Of course, without a proper synchronization mechanism, which needs to be agreed upon by both programs and thus is largely incompatible with the shell idea of small self contained programs, you will never get rid of this race condition. It is firmly up to the user to ensure that two different programs are not accessing the same file at the same time (actually, I think we can go a long way towards solving this by using lsof and checking if the watched file is still open. I don't have time to explore this but lsof $watched_file seems to be promissing).

Combine The Methods

We can have the best of all of these methods by combining them into one monster script that checks for changes using INotify (with a modification time check fall back) and then confirms that the file has actually changed by comparing the file hashes. But I wont bother because this is already too long, both in words and time spent typing and editing.

Update: here it is. I changed the interface, now you specify a file and the complete command you want to run on change.

#!/bin/bash

watched_file=$1
command="${@:2}"

# We start with a bogus hash
hash=null

if which inotifywait
then
    function wait_till_unchanging()
    {
        while \
            [ $(inotifywait -e modify -t 1 $watched_file \
            1> /dev/null 2> /dev/null; echo $?) != 2 ];
        do
            echo waiting...
            sleep 1
        done
    }
else
    function wait_till_unchanging()
    {
        # Wait until there isn't a change for delay seconds
        touch $marker
        cont=1
        while [ 1 == $cont ]
        do
            cont=0
            sleep 1
            # If the watched_file is newer than the marker...
            if [ $watched_file -nt $marker ]
            then
                # reset the marker
                touch $marker
                cont=1
            fi
        done
    }
fi

if which md5sum
then
    function if_changed_run ()
    {
        # Grab the files hash
        newhash=`md5sum $watched_file | cut -f 1 -d\ `
        
        # If it has changed (this is always run the first time as $hash is null)...
        if [ $newhash != $hash ]
        then
            # ...run the command...
            $command

            # ...and record the new hash
            hash=$newhash
        fi
    }
else
    function if_changed_run ()
    {
        # ...run the command...
        $command
    }
fi

if which inotifywait
then
    while inotifywait -e modify $watched_file;
    do
        wait_till_unchanging
        if_changed_run
    done
else
    # First we need a temporary file to test against
    marker=$(mktemp /tmp/on-change-XXXXXX)

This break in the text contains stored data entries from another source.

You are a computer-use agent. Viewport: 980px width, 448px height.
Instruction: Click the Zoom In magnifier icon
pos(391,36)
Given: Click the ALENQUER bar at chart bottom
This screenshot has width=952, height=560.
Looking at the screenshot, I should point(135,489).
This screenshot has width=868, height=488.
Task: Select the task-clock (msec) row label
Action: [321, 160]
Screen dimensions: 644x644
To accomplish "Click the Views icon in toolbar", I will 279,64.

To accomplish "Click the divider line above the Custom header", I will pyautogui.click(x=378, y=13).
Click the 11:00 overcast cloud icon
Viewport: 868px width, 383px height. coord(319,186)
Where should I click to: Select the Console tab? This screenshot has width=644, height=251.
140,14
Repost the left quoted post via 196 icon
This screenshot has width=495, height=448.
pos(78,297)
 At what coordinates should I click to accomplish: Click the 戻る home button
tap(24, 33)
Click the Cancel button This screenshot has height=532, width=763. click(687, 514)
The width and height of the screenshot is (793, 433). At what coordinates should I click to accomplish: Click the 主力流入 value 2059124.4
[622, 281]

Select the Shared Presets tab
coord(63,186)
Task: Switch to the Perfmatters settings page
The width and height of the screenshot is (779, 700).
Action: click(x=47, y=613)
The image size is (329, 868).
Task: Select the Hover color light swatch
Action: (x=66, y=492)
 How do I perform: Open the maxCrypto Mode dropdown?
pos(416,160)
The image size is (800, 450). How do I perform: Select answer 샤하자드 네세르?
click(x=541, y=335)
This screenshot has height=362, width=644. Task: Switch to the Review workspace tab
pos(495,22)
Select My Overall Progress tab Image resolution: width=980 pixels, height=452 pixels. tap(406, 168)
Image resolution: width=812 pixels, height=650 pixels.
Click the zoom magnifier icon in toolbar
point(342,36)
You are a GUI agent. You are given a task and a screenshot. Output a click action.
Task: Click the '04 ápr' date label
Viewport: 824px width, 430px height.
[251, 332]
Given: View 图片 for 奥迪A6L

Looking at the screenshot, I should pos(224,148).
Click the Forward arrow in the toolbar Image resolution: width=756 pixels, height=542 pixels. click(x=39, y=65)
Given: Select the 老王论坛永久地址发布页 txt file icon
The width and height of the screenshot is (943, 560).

    # We have to trap the EXIT signal as we want to clean up our tmp file
    trap "rm -f $marker" EXIT

    while true
    do
        # If the watched_file is newer than the marker...
        if [ $watched_file -nt $marker ]
        then
            wait_till_unchanging
            if_changed_run
        fi
        sleep 1
    done
fi

Using It To Automate Latex Builds

I said I wanted this to make compiling Latex documents easier. In order to do that you just use something like:

on-file-change presentation.dvi dvipdf

Update: with the new interface, it looks like this:

on-file-change presentation.dvi dvipdf presentation.dvi

Of course the best method would be to figure out how to make Emacs run this post processing for me. However, I have so far failed to figure that out and this little tool is applicable to more than just this scenario anyway.

Update: I did find out how to do this the right way in Emacs. Turns out there are a lot of different ways and not all of them work. For instance, the first answer on that page doesn't work for me. I use AuCTeX, which means that you can temporarily change the Latex compilation mode to use pdflatex by using "C-c C-t C-p" in the buffer or permanently set it by adding (setq TeX-PDF-mode t) in your .emacs file.